## 本文
──────────
新型H1N1インフルエンザウイルス(ブタインフルエンザ)集団発生における
インフルエンザ様疾患の患者に対するインフルエンザ迅速診断検査の利用
−医療従事者への情報−

      アメリカ東部時間2009年5月2日午後10時00分 
               CDC(原文



背景

 迅速インフルエンザ診断検査は、インフルエンザに合致する徴候や症状のある患者の診断及び管理を手助けできる。そのような検査は、呼吸器検体の中の季節性インフルエンザA型およびB型ウイルスの核タンパクを検出する。現在流行している新型H1N1インフルエンザウイルス(ブタインフルエンザとも言われる)は、A型インフルエンザウイルスである。新型H1N1ウイルス感染患者に迅速インフルエンザ診断検査の使用を推奨するに足るデータはまだない。A型インフルエンザウイルス核タンパク抗原は、様々なA型インフルエンザウイルスに共通してかなり広く保持されているので、A型インフルエンザウイルス核タンパク抗原を検出する迅速キットが、呼吸器検体の中に新型インフルエンザを検出できると考えるのは妥当である。しかしながら、種々の迅速診断検査の感度と特異度はこの新型ウイルスに関してはわかっていない。CDCは偽陽性及び偽陰性の事例報告を受け取っている。臨床医はインフルエンザに合致する徴候や症状の患者を評価する一部分として迅速診断検査を用いても構わないが、結果は注意して解釈をすべきである。新型H1N1インフルエンザ感染の確定診断は逆転写ポリメラーゼ連鎖反応(RT-PCR)またはウイルス培養のみで行われる。
──────────
## データ
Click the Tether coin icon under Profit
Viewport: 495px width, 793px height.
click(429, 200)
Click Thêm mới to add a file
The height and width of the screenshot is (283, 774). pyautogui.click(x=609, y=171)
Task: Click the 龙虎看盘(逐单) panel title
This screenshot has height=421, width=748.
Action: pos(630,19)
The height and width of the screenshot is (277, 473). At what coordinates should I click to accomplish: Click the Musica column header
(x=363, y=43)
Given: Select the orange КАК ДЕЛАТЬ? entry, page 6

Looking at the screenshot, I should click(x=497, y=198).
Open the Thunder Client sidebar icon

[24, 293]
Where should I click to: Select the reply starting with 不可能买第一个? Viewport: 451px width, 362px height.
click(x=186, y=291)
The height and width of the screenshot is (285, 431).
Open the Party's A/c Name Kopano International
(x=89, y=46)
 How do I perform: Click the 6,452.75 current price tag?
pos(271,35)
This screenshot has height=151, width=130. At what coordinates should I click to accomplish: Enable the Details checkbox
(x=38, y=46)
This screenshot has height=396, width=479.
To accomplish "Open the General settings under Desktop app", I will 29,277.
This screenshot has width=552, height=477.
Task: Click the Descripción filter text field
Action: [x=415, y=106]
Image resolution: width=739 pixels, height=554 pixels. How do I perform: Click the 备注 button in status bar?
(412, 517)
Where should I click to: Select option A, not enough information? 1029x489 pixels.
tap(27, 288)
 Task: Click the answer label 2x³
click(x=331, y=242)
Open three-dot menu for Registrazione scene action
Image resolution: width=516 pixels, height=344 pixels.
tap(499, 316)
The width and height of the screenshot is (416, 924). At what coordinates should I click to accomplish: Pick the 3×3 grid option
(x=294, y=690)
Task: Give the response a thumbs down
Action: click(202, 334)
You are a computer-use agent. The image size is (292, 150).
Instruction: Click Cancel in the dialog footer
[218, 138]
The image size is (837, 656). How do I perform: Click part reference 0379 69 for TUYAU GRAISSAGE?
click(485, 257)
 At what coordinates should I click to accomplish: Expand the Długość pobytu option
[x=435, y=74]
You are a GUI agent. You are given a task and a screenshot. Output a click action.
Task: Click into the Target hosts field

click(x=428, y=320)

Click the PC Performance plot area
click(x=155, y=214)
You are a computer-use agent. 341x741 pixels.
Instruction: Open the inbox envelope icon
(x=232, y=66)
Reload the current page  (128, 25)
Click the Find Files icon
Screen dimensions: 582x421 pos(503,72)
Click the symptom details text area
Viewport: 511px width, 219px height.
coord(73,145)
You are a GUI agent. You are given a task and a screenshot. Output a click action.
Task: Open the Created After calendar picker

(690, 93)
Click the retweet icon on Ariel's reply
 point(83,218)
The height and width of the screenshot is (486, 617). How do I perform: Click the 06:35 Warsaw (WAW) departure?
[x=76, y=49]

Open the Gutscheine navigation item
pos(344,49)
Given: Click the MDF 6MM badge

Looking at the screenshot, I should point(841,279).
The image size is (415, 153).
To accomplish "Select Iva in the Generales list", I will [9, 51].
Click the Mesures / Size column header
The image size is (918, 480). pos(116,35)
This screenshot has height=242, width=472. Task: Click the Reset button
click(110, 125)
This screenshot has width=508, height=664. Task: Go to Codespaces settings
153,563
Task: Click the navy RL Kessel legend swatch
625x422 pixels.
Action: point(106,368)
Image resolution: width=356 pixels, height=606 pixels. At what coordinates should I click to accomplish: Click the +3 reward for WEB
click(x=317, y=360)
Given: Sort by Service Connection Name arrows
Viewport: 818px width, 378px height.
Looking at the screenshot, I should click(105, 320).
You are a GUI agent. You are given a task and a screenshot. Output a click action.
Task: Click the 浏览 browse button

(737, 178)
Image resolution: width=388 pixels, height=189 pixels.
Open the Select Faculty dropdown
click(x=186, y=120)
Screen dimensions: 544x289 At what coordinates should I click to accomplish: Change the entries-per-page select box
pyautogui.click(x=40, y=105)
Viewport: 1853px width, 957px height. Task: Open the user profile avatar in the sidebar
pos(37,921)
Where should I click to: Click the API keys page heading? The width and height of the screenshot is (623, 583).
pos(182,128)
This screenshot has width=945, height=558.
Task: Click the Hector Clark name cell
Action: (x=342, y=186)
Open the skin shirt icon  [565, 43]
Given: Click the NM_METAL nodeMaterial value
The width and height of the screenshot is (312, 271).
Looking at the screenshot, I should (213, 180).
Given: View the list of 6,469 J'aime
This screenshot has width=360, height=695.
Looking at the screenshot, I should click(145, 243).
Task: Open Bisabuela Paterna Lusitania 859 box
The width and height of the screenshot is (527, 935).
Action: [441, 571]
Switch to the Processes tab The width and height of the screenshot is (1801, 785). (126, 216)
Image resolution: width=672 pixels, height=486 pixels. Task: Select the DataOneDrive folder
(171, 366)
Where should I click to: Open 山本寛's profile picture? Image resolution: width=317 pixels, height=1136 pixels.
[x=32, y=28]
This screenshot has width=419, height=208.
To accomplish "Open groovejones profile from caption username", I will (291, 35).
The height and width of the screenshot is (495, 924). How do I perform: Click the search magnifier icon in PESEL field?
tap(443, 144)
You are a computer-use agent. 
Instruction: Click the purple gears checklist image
──────────
## 作業内容
新型H1N1インフルエンザの迅速診断検査についての本文を、最後の文のあとから書き継いでもらえますか?

## 期待される出力
迅速インフルエンザ検査の信頼性と解釈

 迅速インフルエンザ診断検査の信頼性は、その使用される状態に大いに依存するものであり、また全て季節性インフルエンザでの経験に基づいている。

季節性インフルエンザウイルス感染の検出に関して、迅速診断検査の感度はウイルス培養またはRT-PCRと比較するとおよそ50-70%であり、迅速診断検査のインフルエンザに対する特異度はおよそ90-95%である。新型インフルエンザH1N1ウイルスに対する感度と特異度は不明である。

偽陽性(真の陰性)結果は、インフルエンザがコミュニティーの中であまり流行していない、アウトブレイクの初期、および最後の時期により多くみられやすくなる。

偽陰性(真の陽性)結果は、インフルエンザがコミュニティーで流行している、アウトブレイクの真っ最中に多くみられる。

検査の感度は疾患の経過中のどの段階で採取した検体かによって変化しうる。検査に関する呼吸器検体は、ウイルスの排出が最大となる発症後4-5日のあいだに採取されるべきである。

 これらの限界を考慮した上で、患者に迅速インフルエンザ検査診断を行うかどうかの決定は、患者の現在の症状、新型インフルエンザH1N1の症例の地域内発生の有無、及び/または患者の重症化または他の合併症に関するリスクに基づいて行われるべきである。


どのようにして検査陽性結果を解釈するか:
 迅速診断によりインフルエンザB陽性の結果が出た患者は、継続的に流行している季節性インフルエンザBウイルスに感染したか、結果が偽陽性である。そのような患者は新型H1N1インフルエンザに感染していることはなさそうである。

 迅速抗原検査にてインフルエンザA陽性の時には、いくつかの可能性がある:
 ・ 患者は新型H1N1ウイルスに感染しているかもしれないし、
 ・ 患者は季節性のインフルエンザAウイルスに感染しているかもしれないし、
 ・ 患者は検査結果が偽陽性であるかもしれない。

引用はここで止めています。